Stored records

*** Block opens ***

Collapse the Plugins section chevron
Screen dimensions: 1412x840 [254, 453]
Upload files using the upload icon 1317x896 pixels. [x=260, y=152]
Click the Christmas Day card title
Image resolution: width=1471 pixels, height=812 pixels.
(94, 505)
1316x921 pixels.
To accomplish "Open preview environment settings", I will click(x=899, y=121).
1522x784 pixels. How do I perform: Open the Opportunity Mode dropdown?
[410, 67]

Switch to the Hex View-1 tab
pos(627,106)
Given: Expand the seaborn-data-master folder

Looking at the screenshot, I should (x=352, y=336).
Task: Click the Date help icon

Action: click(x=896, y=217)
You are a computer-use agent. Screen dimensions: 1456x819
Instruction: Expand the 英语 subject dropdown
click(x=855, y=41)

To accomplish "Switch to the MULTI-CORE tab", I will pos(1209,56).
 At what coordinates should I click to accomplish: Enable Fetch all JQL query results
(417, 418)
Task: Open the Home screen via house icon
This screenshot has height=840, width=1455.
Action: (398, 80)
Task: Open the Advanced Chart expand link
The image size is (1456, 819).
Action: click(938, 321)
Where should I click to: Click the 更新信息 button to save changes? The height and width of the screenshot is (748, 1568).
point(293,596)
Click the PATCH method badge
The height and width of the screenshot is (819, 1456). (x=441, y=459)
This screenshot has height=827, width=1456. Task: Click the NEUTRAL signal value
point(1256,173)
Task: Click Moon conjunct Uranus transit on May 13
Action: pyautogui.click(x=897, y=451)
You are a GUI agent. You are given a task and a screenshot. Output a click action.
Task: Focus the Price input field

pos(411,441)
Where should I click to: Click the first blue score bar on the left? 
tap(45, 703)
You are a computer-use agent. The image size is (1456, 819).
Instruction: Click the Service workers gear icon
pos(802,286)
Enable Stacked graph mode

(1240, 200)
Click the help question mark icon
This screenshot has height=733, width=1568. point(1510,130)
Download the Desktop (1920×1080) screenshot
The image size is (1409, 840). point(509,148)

*** Block closes ***

*WHAT IS REQUIRED*.
Say how many lines in the records include the string "agent", giving the figure by itself.

*RESPONSE AREA*.
3